▸ Data to examine
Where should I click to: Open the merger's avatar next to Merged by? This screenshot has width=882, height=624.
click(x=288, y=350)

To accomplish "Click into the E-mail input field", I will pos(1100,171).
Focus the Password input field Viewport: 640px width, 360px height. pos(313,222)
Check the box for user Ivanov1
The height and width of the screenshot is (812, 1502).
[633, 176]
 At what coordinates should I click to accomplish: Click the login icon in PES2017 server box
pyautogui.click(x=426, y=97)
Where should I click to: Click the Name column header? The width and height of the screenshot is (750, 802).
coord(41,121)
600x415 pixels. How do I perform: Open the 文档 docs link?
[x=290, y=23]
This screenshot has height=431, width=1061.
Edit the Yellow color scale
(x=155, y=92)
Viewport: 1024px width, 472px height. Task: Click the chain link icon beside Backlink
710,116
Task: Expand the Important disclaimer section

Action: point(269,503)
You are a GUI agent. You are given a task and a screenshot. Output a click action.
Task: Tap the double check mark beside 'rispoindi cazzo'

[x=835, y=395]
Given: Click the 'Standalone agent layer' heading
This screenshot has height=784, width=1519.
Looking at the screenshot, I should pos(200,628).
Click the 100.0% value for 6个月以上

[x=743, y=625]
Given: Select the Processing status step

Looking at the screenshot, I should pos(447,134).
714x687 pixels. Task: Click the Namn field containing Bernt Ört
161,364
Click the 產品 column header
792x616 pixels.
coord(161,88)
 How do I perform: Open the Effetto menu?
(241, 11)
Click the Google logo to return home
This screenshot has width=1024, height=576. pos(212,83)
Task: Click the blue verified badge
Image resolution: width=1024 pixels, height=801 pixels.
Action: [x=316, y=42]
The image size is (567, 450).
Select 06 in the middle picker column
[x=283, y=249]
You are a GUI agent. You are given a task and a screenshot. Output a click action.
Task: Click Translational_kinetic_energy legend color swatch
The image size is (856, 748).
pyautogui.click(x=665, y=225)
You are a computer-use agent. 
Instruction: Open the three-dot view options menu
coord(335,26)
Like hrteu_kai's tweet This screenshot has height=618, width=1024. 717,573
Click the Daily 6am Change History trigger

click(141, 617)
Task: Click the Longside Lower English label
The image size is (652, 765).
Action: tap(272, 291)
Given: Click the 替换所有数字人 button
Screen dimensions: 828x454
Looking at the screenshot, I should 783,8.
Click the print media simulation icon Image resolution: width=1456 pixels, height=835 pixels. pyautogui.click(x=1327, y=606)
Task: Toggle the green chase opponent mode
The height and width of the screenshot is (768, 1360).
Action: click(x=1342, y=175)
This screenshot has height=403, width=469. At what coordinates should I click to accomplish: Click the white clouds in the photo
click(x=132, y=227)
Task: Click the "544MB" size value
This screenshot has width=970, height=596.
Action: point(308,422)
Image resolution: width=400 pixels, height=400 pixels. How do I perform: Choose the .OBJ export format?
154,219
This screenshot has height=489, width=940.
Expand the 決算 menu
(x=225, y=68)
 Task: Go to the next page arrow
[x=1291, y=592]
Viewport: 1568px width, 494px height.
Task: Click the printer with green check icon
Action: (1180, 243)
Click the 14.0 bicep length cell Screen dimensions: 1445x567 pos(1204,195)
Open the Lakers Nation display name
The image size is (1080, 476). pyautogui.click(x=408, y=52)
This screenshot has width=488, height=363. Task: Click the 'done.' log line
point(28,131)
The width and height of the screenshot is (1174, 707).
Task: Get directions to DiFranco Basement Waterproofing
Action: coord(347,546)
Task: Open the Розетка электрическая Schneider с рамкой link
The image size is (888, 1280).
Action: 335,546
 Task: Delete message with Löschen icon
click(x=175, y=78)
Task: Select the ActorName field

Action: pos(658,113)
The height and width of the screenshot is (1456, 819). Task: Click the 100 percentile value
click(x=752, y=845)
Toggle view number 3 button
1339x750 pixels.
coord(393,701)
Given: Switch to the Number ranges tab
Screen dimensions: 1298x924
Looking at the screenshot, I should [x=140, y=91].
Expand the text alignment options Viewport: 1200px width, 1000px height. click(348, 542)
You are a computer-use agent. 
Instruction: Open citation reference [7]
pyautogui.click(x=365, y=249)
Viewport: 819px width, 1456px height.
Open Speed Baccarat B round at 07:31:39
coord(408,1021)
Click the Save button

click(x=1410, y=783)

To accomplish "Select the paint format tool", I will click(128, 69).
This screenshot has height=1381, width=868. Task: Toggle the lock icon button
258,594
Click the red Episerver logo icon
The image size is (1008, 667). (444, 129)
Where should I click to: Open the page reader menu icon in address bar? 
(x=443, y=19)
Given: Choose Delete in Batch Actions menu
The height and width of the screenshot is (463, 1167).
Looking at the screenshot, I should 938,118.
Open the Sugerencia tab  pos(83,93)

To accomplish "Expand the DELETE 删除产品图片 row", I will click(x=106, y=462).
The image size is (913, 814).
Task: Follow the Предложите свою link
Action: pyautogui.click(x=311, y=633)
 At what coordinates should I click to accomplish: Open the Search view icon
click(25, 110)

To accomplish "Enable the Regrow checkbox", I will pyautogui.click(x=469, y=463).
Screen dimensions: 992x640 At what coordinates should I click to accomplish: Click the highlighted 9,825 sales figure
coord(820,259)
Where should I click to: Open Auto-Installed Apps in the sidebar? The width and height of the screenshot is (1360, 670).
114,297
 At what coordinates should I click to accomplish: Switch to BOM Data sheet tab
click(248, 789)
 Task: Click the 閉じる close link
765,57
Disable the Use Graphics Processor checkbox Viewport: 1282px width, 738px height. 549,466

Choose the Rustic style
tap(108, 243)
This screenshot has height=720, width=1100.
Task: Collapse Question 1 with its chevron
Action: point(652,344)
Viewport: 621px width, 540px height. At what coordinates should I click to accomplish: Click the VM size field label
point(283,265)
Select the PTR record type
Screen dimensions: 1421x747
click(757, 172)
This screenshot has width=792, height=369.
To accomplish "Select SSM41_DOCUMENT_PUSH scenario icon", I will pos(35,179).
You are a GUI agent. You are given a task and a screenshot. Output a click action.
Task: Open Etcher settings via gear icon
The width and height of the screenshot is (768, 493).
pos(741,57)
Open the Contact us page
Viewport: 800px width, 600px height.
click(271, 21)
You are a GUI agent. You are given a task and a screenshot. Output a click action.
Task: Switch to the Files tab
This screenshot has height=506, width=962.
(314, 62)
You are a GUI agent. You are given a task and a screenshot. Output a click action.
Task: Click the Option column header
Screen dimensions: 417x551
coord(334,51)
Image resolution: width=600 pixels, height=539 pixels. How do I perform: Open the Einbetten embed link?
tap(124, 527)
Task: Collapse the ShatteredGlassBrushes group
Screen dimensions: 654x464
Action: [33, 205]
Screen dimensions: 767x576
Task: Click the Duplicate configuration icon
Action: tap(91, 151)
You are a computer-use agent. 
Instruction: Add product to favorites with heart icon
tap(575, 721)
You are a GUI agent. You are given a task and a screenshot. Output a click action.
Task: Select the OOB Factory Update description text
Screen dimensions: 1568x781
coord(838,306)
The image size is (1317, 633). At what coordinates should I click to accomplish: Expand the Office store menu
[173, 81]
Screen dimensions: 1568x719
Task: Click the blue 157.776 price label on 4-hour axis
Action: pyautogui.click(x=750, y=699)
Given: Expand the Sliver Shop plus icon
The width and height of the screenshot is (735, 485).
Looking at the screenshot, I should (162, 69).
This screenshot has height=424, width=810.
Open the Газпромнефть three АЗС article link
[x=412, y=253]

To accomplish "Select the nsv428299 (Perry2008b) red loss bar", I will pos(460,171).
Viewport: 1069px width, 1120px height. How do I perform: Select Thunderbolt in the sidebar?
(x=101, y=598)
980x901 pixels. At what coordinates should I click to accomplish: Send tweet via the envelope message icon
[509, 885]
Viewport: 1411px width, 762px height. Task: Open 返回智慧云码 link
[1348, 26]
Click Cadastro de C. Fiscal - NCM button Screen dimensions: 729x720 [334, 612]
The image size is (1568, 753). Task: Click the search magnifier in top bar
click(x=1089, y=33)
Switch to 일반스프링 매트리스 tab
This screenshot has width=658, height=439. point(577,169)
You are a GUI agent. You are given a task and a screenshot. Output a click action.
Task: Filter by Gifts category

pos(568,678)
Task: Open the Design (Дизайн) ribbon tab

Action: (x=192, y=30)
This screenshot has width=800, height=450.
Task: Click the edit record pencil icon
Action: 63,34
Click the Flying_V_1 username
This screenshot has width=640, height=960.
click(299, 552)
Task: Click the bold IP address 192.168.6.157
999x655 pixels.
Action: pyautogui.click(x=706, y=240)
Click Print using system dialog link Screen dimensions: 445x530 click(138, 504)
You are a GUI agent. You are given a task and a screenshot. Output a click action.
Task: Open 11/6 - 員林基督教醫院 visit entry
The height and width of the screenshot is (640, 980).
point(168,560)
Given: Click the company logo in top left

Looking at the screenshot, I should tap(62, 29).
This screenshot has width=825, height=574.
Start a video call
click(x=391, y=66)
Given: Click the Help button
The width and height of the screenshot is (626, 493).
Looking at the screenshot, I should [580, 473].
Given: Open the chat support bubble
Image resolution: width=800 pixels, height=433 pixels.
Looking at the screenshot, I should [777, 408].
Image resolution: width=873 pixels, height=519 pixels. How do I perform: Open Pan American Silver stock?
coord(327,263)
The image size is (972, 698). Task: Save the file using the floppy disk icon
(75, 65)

▸ Problem to work on
Copy each line above that contains the word "text".

▸ Solution below
Expand the text alignment options Viewport: 1200px width, 1000px height. click(348, 542)
Task: Select the OOB Factory Update description text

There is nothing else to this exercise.